Some critical care scores do include some of these coagulopathy indicators as risk markers or worse outcome predictors. Moreover, although the original CRASH score did not evaluate laboratory variables, the international mission for prognosis and analysis of clinical trials in traumatic brain injury (IMPACT) original study analysis—another well-grounded TBI prognostic tool—was significant for platelets and INR as predictors of outcome [15]. Ultimately, platelets and INR were not included in the final IMPACT score because these measures were available on less than 20% and 10%, respectively, of the total study sample. The aPTT values were not analyzed in the IMPACT study.

The above relates to the first limitation to be noted in our study. The IMPACT extended model includes variables that were not fully addressed by the protocol of this study and hypoxia and glucose were not available at admission for almost half of the sample. Thus, we could not perform a similar analysis with adjustment for the IMPACT extended model. However, the IMPACT model was developed based on patients from high-income countries, whereas the CRASH data were mainly collected from low- and middle-income ones. It has been shown that the IMPACT model may not fit the CRASH data so well [16]. Even though we only analyzed the early 14-day vital status, this is a trustworthy outcome and robust against rehabilitation capacity shortages, which is still a problem in middle-income countries and impacts the long-term clinical results. Another constraint is the literature heterogeneity regarding the definition of coagulopathy.

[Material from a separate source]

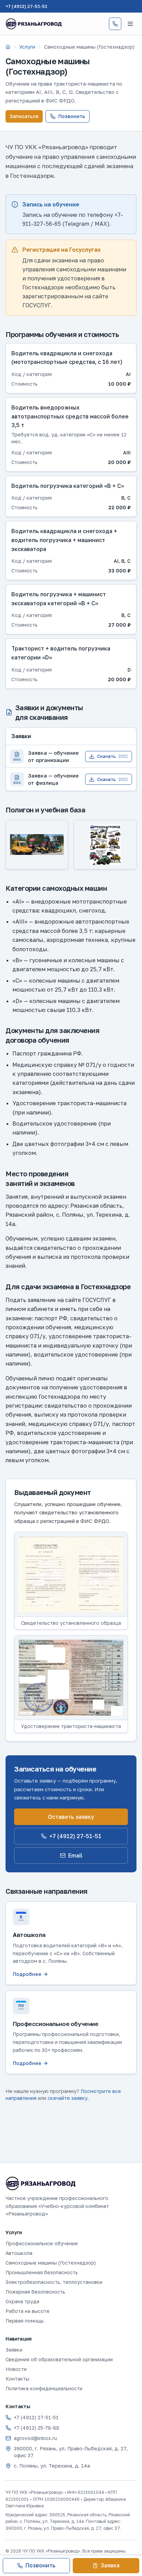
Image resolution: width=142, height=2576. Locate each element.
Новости (16, 2369)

For instance, coagulopathy incidence variation has been attributed to differences in study designs, injury diversity, different time points for testing of coagulation parameters and the absence of a universally recognized definition of coagulopathy [8, 9]. As we said, the selected cutoffs for platelet count, INR and aPTT ratio are standard and common on clinical practice, but we recognize that any dichotomization of a continuous variable may carry some bias and may be criticized. The dynamic nature of TBI poses additional challenges on that matter. Lastly, although the incremental prognostic value of coagulopathy was consistent across different methods of analysis, an external validation of this proposal of prognostic model extension is crucial for its endorsement and clinical application. Additional tests for the evaluation of the coagulation system—enzymatic processes, fibrinolysis and platelets function—are becoming more widely available (e.g., fibrinogen and thromboelastography), and these may gain further relevance on coagulopathy management and outcome prognosis.

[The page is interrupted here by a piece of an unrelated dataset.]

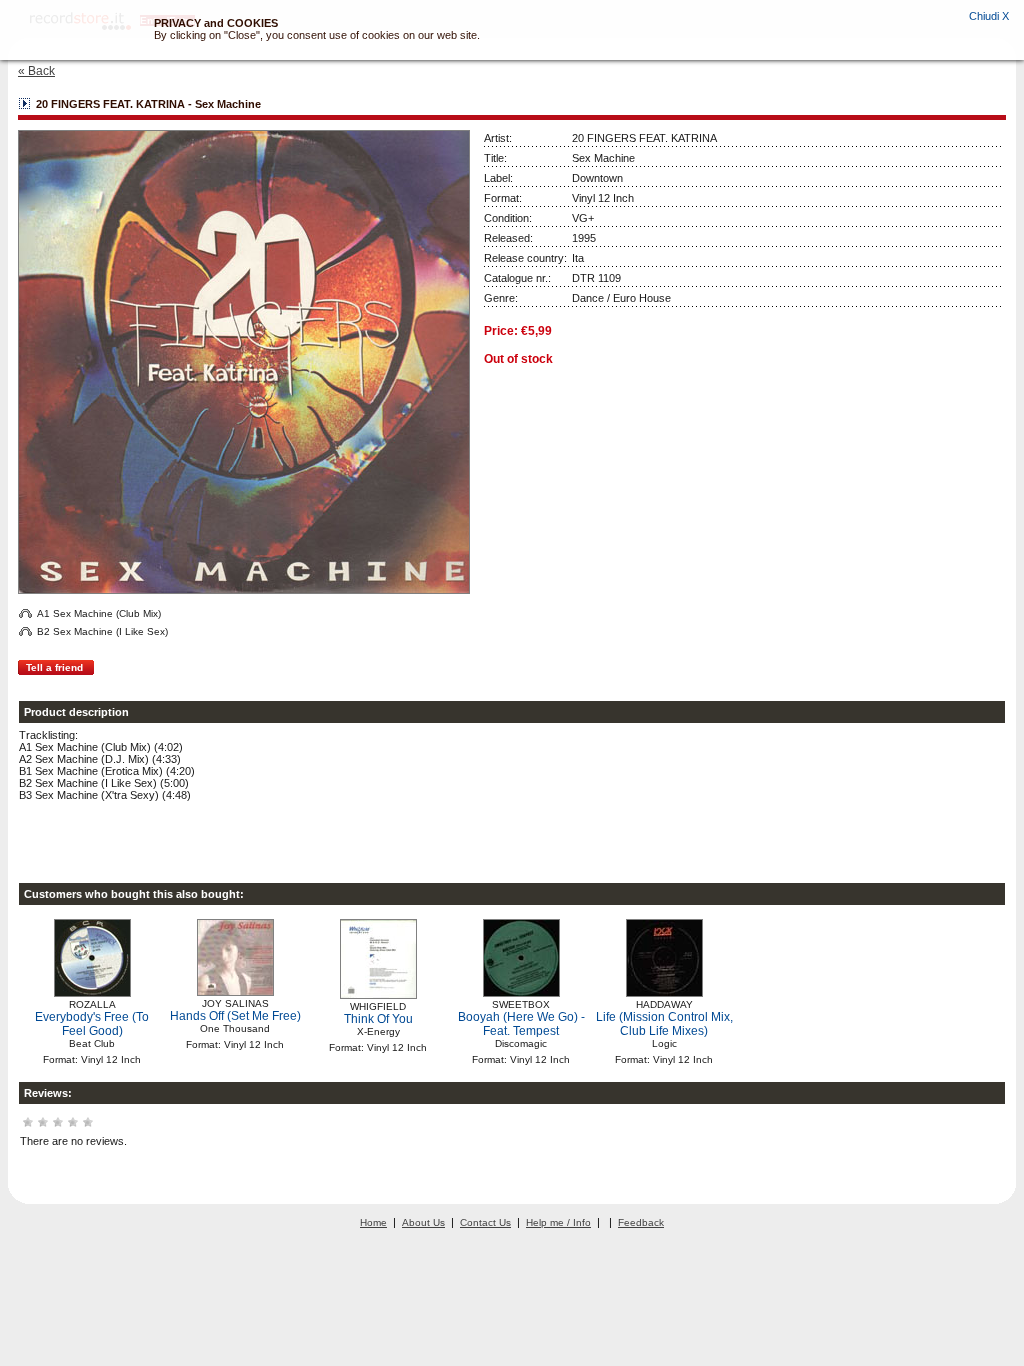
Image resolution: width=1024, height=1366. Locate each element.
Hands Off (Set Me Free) (235, 1016)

Opportunities for updating the CRASH and IMPACT models may be brought in the near future by noteworthy studies, including the Collaborative European NeuroTrauma Effectiveness Research in Traumatic Brain Injury (CENTER‐TBI) study, Transforming Research and Clinical Knowledge in TBI (TRACK‐TBI) dataset and Collaborative REsearch on ACute Traumatic Brain Injury in intensiVe Care Medicine in Europe (CREACTIVE) [17‐19].

The addition of platelet count, INR and aPTT, interpreted as early markers of coagulopathy, to the CRASH-CT score increased its accuracy, with better discrimination, calibration and clinical utility. Additional studies are required to externally validate this finding and further investigate its implications for TBI management. Moreover, this result underscores the need for further investigation of the coagulopathy role on TBI outcomes.